- Work task: Tally the lines below that contain the word "computer", and give only that number.

─── Data for processing ───

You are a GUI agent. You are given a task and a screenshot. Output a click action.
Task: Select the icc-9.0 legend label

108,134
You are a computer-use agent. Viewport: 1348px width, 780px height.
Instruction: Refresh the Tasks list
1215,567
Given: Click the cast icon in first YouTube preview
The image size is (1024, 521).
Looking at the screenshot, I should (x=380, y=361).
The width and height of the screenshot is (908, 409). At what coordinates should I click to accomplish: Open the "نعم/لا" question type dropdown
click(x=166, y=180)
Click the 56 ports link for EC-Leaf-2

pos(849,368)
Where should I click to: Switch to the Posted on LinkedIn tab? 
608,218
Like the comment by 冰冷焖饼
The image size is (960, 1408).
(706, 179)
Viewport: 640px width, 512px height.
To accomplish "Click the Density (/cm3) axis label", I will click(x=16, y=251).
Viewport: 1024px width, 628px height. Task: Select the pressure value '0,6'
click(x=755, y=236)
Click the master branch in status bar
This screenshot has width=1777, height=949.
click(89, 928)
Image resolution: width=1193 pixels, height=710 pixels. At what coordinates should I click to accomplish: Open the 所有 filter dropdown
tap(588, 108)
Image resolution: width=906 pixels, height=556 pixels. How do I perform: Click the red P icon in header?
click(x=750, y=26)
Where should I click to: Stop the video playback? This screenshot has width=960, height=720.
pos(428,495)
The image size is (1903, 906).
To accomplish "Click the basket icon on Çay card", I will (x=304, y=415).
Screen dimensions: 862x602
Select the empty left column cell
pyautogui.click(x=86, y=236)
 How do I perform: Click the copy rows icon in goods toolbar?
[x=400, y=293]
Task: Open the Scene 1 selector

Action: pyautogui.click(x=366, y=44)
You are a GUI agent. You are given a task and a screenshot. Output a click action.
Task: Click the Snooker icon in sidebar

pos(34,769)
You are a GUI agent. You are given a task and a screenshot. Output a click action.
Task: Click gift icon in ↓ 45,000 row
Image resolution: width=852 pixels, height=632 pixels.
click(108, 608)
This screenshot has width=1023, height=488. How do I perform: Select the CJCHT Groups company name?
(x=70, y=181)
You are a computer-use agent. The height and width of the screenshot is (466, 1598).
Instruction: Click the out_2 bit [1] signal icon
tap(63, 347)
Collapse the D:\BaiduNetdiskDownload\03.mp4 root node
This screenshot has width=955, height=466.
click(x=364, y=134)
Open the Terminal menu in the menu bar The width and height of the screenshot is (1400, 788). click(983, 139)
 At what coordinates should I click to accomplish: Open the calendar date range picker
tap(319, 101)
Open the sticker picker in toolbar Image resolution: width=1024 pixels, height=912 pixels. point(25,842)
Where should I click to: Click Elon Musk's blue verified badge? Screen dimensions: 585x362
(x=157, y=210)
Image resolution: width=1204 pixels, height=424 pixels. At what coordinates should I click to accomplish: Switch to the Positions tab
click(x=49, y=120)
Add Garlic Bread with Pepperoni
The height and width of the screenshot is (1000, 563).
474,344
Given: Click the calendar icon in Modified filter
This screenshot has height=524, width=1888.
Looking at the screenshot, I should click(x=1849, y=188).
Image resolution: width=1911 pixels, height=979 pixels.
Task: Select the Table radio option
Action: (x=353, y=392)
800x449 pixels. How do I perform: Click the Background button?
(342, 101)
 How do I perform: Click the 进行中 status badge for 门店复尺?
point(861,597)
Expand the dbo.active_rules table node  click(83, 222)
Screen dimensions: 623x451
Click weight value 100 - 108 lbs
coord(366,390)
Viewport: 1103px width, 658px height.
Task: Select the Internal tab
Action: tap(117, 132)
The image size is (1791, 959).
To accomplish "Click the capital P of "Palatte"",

───

- Your response: 2